Внезапно мрачное лицо Кэт осветилось улыбкой: а ведь отсутствие титула — прекрасный предлог для расторжения помолвки! Девушка захохотала как безумная. И почему она не подумала об этом раньше?!
Воображая себе сцену расторжения помолвки, Кэт простерла руку к буковому лесу и театрально воскликнула:
— И слава богу, — послышался за ее спиной знакомый голос, — потому что я уже давно женат.
— Сэр Уильям! — Кэт обернулась, удивленная неожиданным появлением баронета, и тут же вспыхнула до самых корней волос, вспомнив, кем он ей приходится на самом деле. — Пожалуйста, присаживайтесь! Я сейчас позову отца.

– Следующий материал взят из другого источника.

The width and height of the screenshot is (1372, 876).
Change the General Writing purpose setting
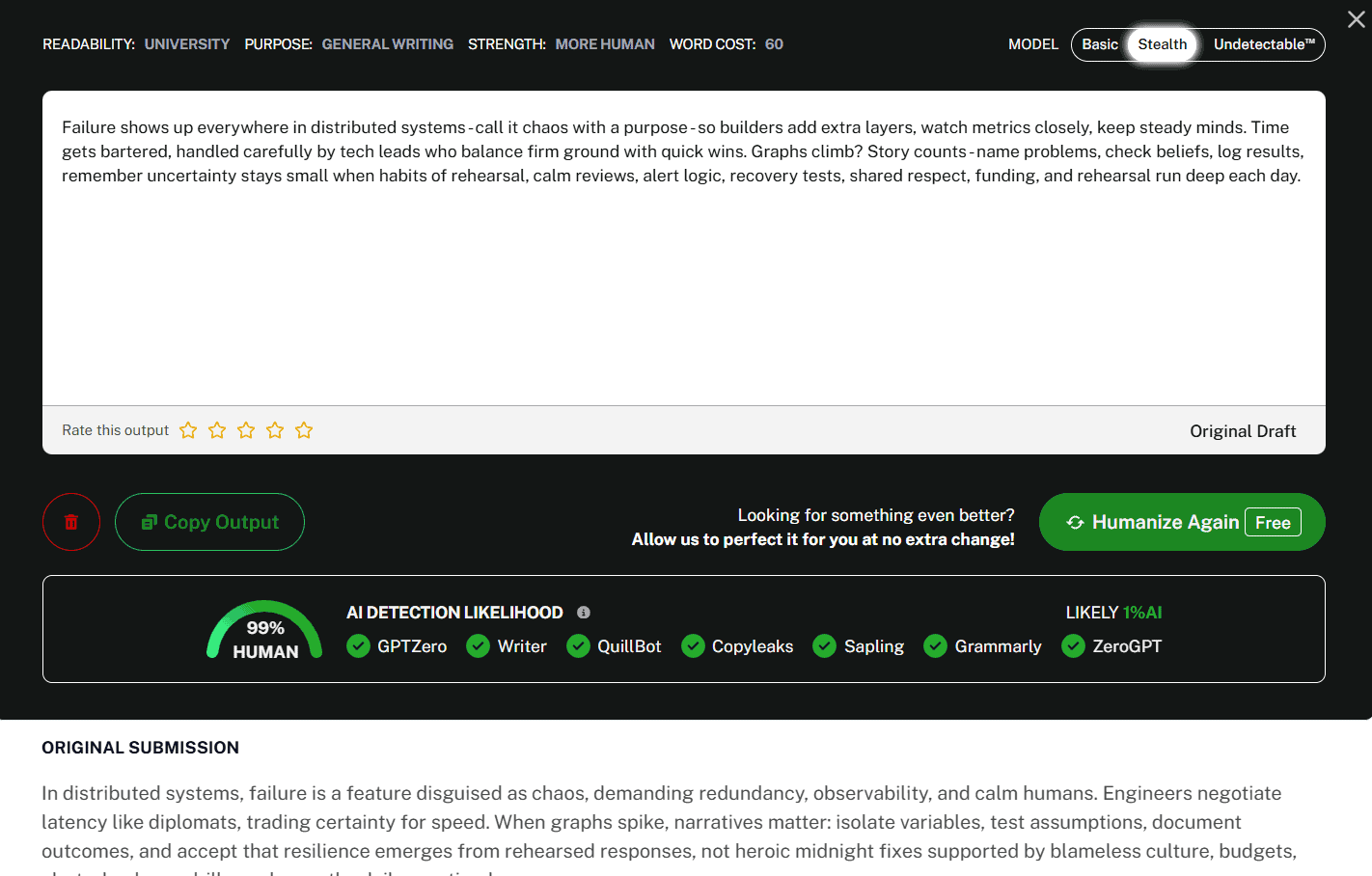pos(387,44)
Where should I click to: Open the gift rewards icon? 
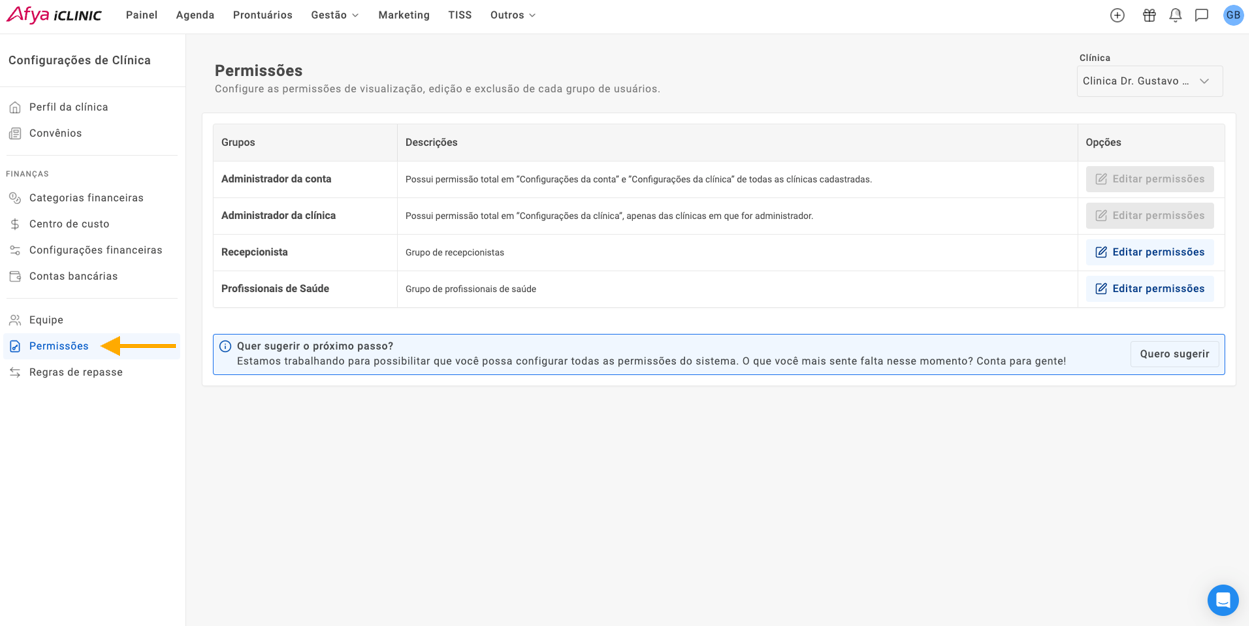pyautogui.click(x=1149, y=15)
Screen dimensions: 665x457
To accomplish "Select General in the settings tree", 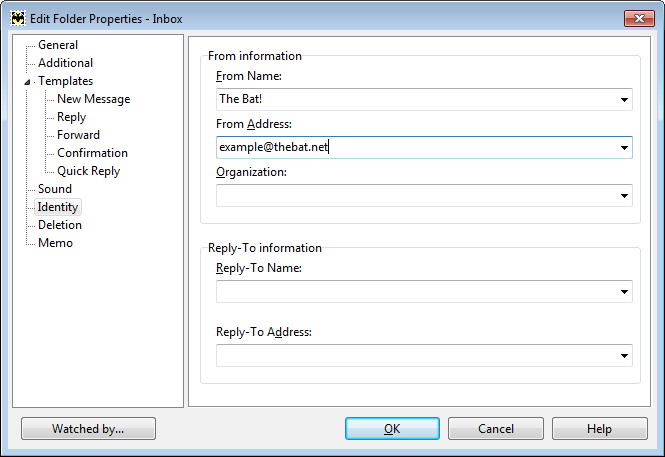I will 58,45.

Кэт поспешила было к двери, но баронет поймал ее за локоть, и она будто приросла к полу.
— Я пришел поговорить с вами, Кэтрин, а не с Джаспером, — негромко произнес он. — Вы не уделите мне несколько минут? — На его добром лице было написано такое волнение, что девушке стало его жаль.
— Конечно, сэр, сколько угодно! — пролепетала она, едва дыша.

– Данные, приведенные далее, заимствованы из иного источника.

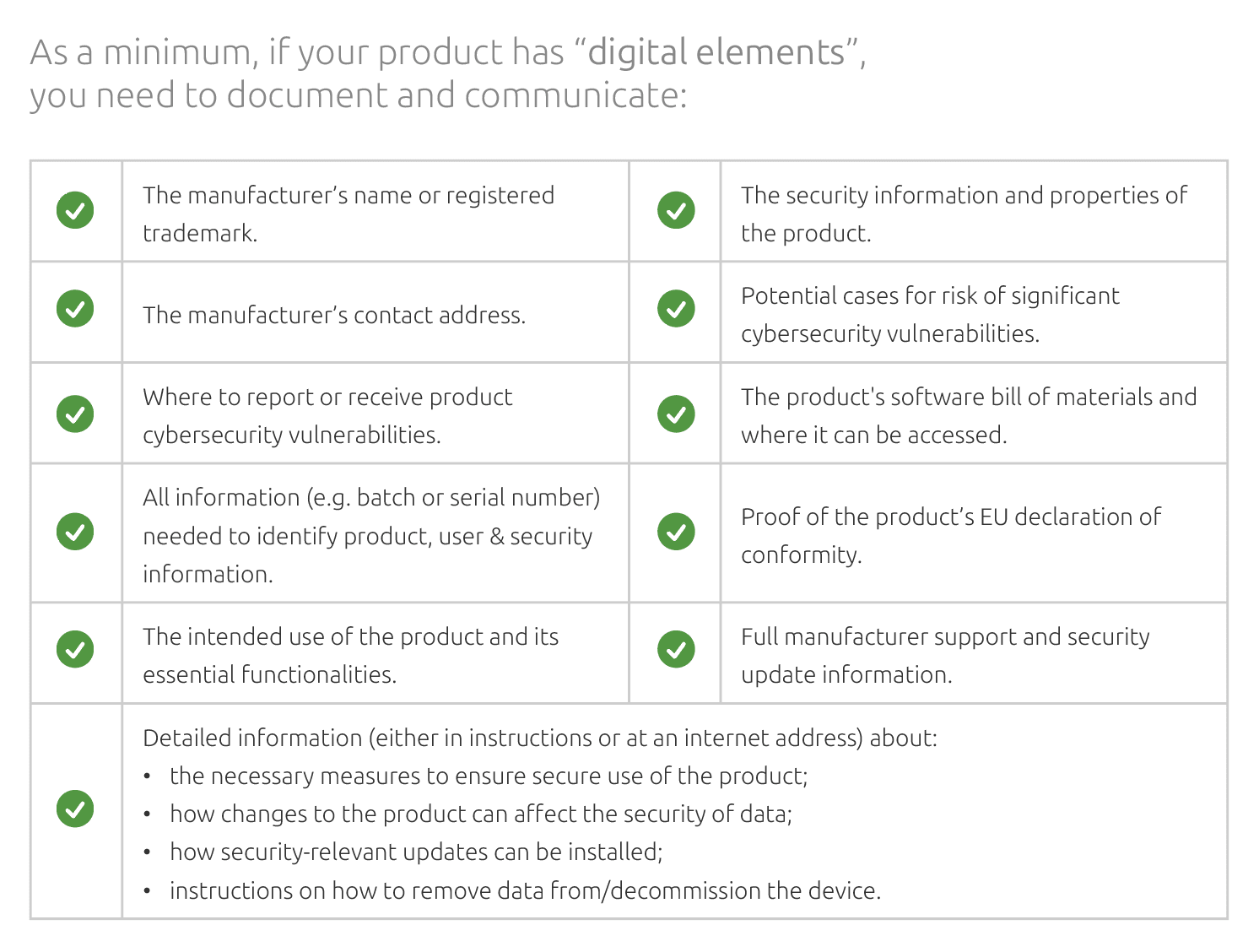
Task: Click checkmark beside batch or serial number row
Action: [x=75, y=532]
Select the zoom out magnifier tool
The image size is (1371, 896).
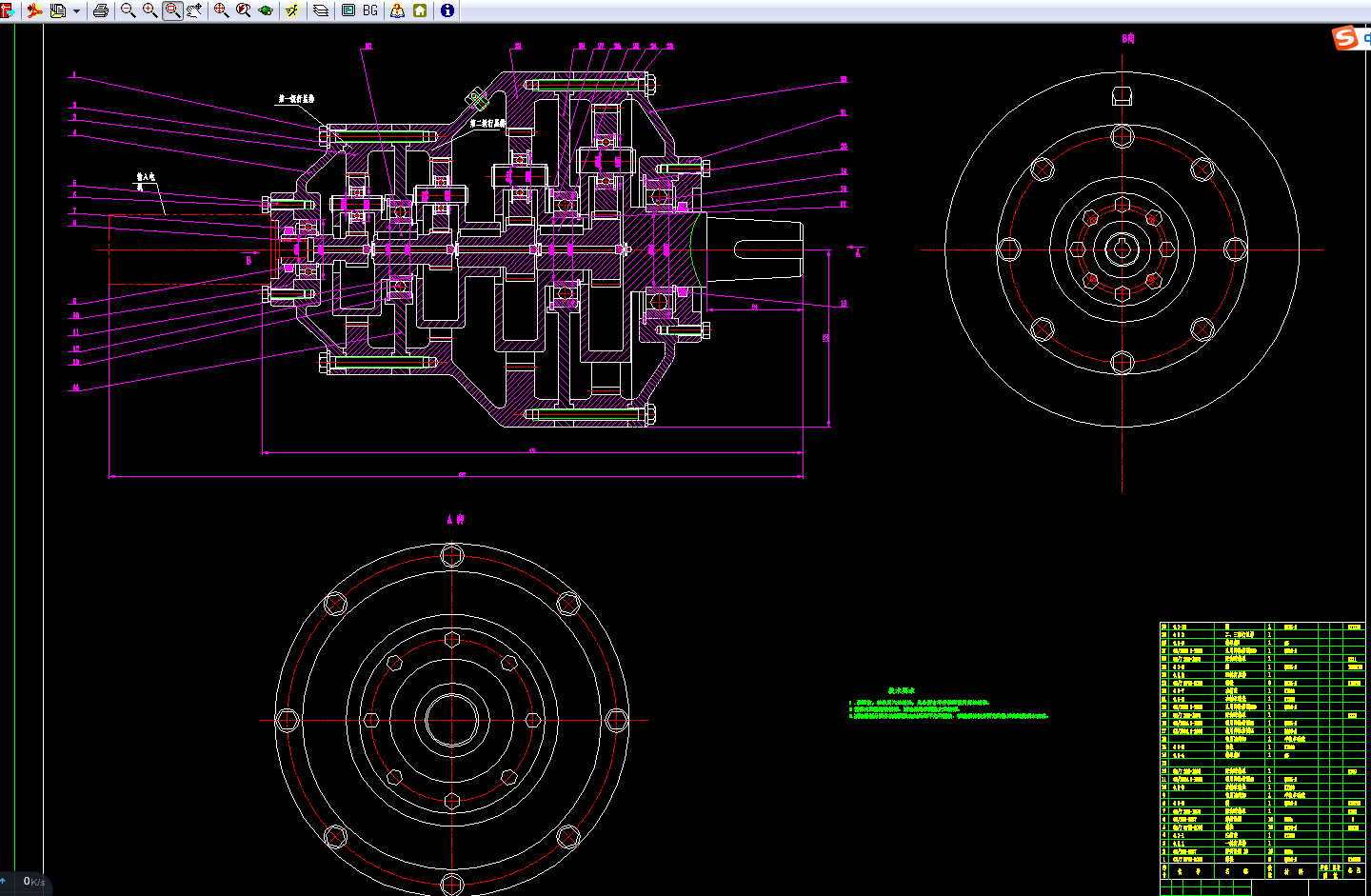tap(128, 10)
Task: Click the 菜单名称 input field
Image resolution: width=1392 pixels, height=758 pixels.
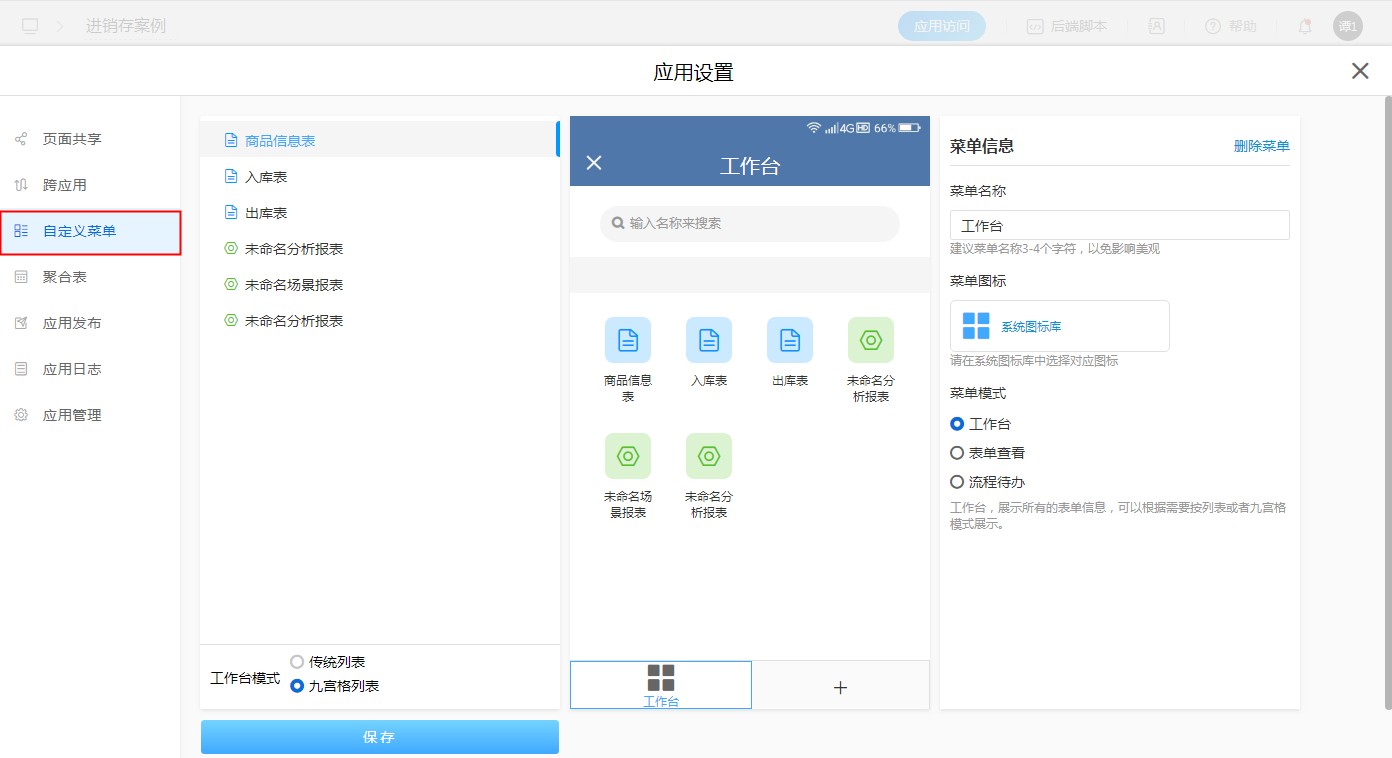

Баронет отпустил локоть девушки и стал смущенно крутить в руках свою шляпу. Было странно видеть, как этот пожилой респектабельный джентльмен собирается с духом, чтобы начать разговор. Кэт предложила ему присесть и сама села на высокий венский стул.

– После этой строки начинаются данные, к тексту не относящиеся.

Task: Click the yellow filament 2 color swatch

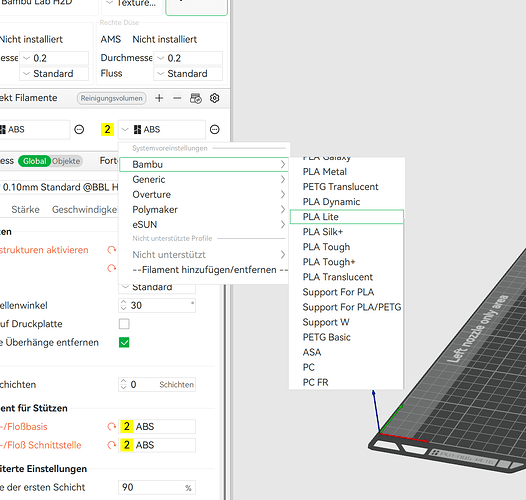Action: [107, 130]
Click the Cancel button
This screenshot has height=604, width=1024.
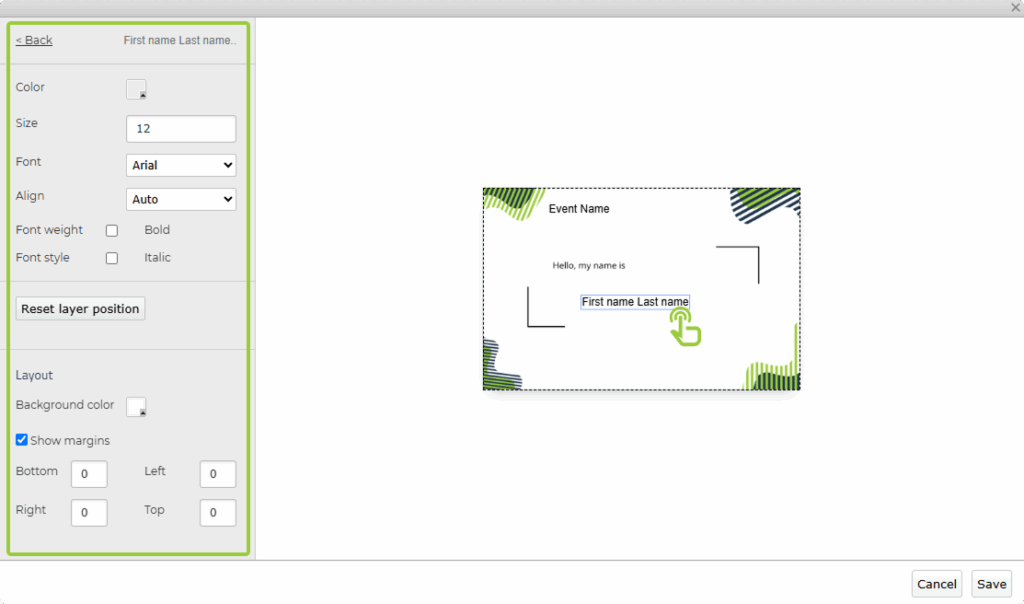point(936,584)
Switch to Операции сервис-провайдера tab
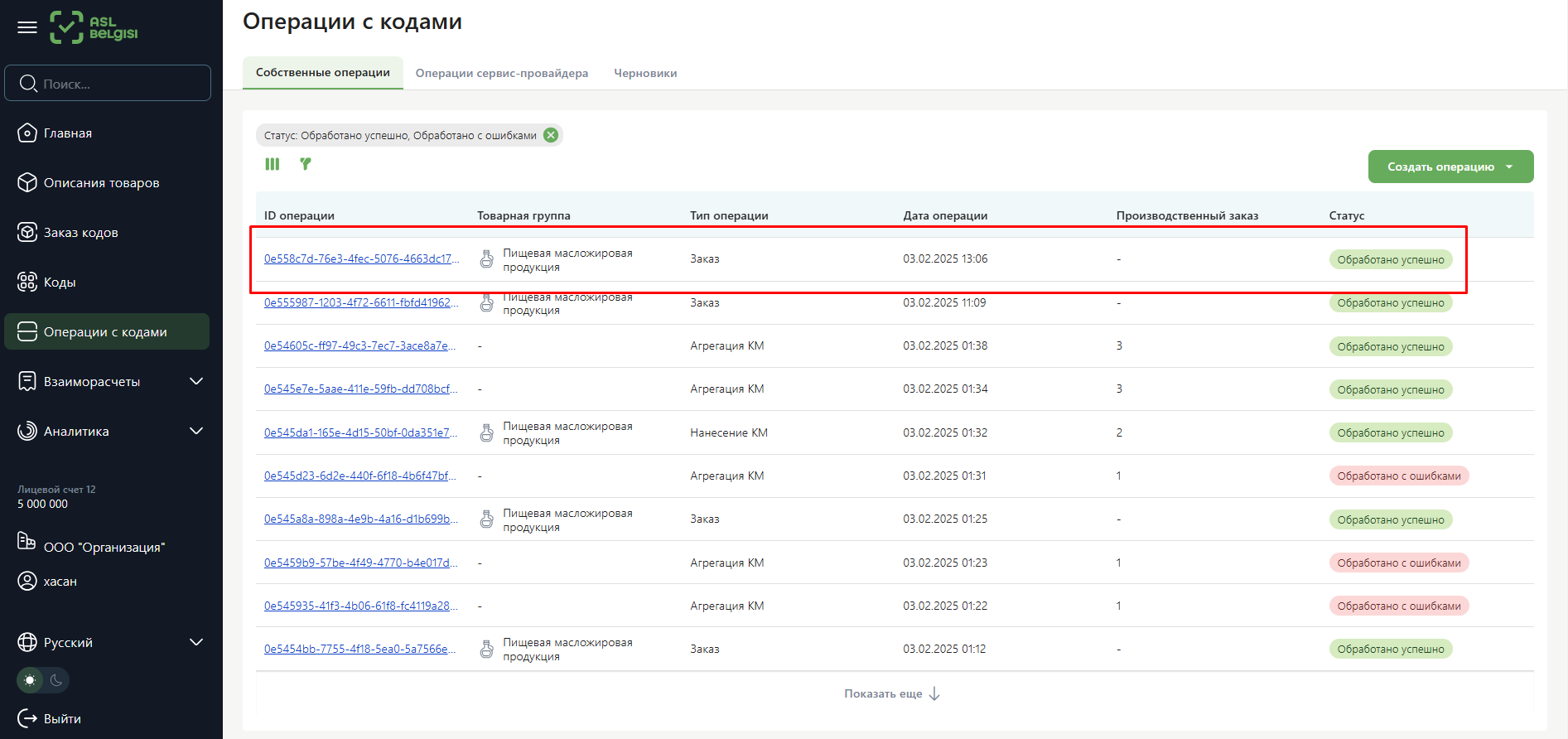 (x=502, y=73)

— Извините, что ворвался к вам без приглашения… — Сэр Уильям пристально посмотрел на нее и вдруг нахмурился. — Но, кажется, вы уже знаете, что я хочу вам рассказать, иначе вы не были бы так испуганы!
Кэт закрыла глаза и потерла виски. Слава богу, ей стало лучше — тошнота прошла, хотя голова еще побаливала.
— Вы правы. Папа… то есть Джаспер уже рассказал мне все два дня назад, — призналась она.
— Что ж, это даже к лучшему, — сказал баронет, твердо глядя ей в глаза. — Думаю, что мои слова приобретут дополнительный вес. Дело в том, милая Кэт, что я хочу убедить вас выйти замуж за лорда Эшвелла.
18
— Откуда вы знаете, что он хочет на мне жениться? — спросила Кэт, потрясенная его проницательностью. Сэр Уильям прищурился и покачал головой.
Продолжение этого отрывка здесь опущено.